**Work instructions**
Lines to return, exactly: from the line with "You are a computer-use agent. Image resolution: width=1201" to the line with "Go to next notification" in the entries below, both included.

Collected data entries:
%%

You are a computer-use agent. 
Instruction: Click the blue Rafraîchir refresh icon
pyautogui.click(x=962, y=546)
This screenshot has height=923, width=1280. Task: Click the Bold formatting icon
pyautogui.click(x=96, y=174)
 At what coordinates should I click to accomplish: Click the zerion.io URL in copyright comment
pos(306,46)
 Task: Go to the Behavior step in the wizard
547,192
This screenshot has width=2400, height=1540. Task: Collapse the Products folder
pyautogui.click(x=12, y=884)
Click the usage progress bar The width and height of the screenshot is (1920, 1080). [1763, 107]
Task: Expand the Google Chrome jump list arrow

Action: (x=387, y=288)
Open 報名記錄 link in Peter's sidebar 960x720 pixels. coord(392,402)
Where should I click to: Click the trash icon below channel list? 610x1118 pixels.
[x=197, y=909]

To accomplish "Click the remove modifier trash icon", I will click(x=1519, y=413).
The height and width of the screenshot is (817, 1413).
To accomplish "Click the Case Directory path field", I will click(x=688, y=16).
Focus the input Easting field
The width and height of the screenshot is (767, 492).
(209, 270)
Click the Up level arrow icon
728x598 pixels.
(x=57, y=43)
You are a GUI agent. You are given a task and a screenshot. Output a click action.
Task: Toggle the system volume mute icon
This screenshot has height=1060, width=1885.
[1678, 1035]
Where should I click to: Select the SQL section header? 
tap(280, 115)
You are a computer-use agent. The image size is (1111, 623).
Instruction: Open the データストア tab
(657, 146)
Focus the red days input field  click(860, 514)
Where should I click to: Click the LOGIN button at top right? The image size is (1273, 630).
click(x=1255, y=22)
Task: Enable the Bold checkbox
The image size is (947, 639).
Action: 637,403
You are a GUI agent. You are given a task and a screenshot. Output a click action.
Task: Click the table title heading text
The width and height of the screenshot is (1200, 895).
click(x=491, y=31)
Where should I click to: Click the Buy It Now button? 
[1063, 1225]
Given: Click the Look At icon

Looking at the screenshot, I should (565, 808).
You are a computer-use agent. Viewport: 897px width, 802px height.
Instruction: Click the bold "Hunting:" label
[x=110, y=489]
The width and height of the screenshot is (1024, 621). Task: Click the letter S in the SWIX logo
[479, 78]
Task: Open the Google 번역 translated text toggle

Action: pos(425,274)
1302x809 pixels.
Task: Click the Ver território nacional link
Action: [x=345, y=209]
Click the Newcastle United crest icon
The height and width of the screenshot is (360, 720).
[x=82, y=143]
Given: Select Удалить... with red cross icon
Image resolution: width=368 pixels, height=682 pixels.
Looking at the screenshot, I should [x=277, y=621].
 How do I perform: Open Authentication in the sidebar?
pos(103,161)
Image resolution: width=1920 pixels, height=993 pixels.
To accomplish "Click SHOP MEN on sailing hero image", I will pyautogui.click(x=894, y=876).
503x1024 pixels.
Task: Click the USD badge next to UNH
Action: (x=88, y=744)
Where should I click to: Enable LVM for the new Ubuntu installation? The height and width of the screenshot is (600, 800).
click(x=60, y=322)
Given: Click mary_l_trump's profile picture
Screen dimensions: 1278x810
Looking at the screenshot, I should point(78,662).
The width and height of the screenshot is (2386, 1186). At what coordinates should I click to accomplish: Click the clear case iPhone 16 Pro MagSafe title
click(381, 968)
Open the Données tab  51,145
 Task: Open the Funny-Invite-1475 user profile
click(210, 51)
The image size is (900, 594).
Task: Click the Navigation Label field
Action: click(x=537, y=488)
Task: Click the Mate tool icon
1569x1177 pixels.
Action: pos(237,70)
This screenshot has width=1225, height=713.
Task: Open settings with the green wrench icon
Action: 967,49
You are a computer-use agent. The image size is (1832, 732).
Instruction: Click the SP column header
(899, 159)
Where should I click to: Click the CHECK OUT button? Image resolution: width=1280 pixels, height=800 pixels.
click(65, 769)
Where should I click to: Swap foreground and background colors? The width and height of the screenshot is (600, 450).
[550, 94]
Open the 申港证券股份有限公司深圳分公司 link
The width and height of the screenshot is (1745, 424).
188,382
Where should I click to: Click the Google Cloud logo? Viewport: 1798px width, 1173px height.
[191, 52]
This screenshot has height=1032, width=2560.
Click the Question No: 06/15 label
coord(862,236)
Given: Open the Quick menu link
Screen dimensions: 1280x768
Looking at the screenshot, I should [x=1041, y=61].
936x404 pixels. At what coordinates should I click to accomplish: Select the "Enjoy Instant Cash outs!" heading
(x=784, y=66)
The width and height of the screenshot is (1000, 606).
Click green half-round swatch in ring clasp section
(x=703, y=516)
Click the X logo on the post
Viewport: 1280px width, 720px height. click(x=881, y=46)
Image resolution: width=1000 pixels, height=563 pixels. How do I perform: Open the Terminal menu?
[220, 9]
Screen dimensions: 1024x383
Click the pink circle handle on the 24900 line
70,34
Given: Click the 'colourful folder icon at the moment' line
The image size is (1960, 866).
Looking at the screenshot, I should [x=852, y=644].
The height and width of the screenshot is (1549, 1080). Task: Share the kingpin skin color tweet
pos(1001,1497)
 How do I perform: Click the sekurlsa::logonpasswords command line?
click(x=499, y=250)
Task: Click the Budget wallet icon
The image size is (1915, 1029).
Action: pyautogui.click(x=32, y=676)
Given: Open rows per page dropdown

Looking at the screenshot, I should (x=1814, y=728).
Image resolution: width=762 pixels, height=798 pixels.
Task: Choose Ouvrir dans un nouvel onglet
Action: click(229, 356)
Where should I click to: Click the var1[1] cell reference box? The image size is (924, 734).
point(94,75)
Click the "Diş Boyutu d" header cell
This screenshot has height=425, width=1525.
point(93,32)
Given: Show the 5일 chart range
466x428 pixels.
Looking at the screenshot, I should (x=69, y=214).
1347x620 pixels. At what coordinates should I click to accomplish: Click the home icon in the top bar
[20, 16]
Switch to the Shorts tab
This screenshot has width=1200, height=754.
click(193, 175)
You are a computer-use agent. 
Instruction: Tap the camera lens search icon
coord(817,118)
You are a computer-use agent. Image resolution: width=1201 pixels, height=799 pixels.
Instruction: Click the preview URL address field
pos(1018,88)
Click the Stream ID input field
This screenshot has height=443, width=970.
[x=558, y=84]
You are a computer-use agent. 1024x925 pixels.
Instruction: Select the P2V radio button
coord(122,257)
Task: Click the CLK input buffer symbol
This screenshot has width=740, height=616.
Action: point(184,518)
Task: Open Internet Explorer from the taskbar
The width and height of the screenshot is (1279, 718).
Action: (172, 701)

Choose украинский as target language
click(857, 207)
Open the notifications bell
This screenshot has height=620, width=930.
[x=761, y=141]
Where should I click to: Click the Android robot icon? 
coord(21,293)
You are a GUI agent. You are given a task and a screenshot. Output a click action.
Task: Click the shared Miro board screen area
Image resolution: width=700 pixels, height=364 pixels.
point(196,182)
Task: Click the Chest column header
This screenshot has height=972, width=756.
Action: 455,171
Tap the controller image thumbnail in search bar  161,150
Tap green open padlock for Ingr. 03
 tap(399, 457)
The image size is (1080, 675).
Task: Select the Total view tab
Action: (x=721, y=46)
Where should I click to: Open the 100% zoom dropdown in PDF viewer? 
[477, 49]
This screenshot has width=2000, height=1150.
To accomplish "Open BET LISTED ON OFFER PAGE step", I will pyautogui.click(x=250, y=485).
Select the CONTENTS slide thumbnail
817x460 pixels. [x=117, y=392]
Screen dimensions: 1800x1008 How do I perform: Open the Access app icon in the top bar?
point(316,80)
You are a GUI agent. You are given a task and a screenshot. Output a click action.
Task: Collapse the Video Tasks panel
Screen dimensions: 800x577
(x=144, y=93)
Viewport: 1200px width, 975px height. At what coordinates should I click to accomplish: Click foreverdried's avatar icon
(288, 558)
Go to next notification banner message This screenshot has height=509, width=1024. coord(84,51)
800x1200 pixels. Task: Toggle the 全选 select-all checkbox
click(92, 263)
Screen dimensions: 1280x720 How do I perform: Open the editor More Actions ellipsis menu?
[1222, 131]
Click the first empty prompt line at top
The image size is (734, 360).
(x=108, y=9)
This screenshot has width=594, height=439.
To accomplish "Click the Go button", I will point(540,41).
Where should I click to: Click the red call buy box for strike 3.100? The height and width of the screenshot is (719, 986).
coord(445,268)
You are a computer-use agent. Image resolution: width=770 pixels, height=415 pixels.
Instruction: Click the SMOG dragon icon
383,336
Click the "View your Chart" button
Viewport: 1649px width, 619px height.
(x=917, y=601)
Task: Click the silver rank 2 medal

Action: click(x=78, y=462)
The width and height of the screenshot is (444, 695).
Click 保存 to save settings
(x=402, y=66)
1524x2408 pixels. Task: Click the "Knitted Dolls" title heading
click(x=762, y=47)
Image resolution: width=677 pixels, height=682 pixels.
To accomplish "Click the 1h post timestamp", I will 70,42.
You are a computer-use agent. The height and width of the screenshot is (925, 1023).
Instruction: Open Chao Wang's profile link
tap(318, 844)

%%

**Answer to the exercise**
You are a computer-use agent. Image resolution: width=1201 pixels, height=799 pixels.
Instruction: Click the preview URL address field
pos(1018,88)
Click the Stream ID input field
This screenshot has height=443, width=970.
[x=558, y=84]
You are a computer-use agent. 1024x925 pixels.
Instruction: Select the P2V radio button
coord(122,257)
Task: Click the CLK input buffer symbol
This screenshot has width=740, height=616.
Action: point(184,518)
Task: Open Internet Explorer from the taskbar
The width and height of the screenshot is (1279, 718).
Action: (172, 701)

Choose украинский as target language
click(857, 207)
Open the notifications bell
This screenshot has height=620, width=930.
[x=761, y=141]
Where should I click to: Click the Android robot icon? 
coord(21,293)
You are a GUI agent. You are given a task and a screenshot. Output a click action.
Task: Click the shared Miro board screen area
Image resolution: width=700 pixels, height=364 pixels.
point(196,182)
Task: Click the Chest column header
This screenshot has height=972, width=756.
Action: 455,171
Tap the controller image thumbnail in search bar  161,150
Tap green open padlock for Ingr. 03
 tap(399, 457)
The image size is (1080, 675).
Task: Select the Total view tab
Action: (x=721, y=46)
Where should I click to: Open the 100% zoom dropdown in PDF viewer? 
[477, 49]
This screenshot has width=2000, height=1150.
To accomplish "Open BET LISTED ON OFFER PAGE step", I will pyautogui.click(x=250, y=485).
Select the CONTENTS slide thumbnail
817x460 pixels. [x=117, y=392]
Screen dimensions: 1800x1008 How do I perform: Open the Access app icon in the top bar?
point(316,80)
You are a GUI agent. You are given a task and a screenshot. Output a click action.
Task: Collapse the Video Tasks panel
Screen dimensions: 800x577
(x=144, y=93)
Viewport: 1200px width, 975px height. At what coordinates should I click to accomplish: Click foreverdried's avatar icon
(288, 558)
Go to next notification banner message This screenshot has height=509, width=1024. coord(84,51)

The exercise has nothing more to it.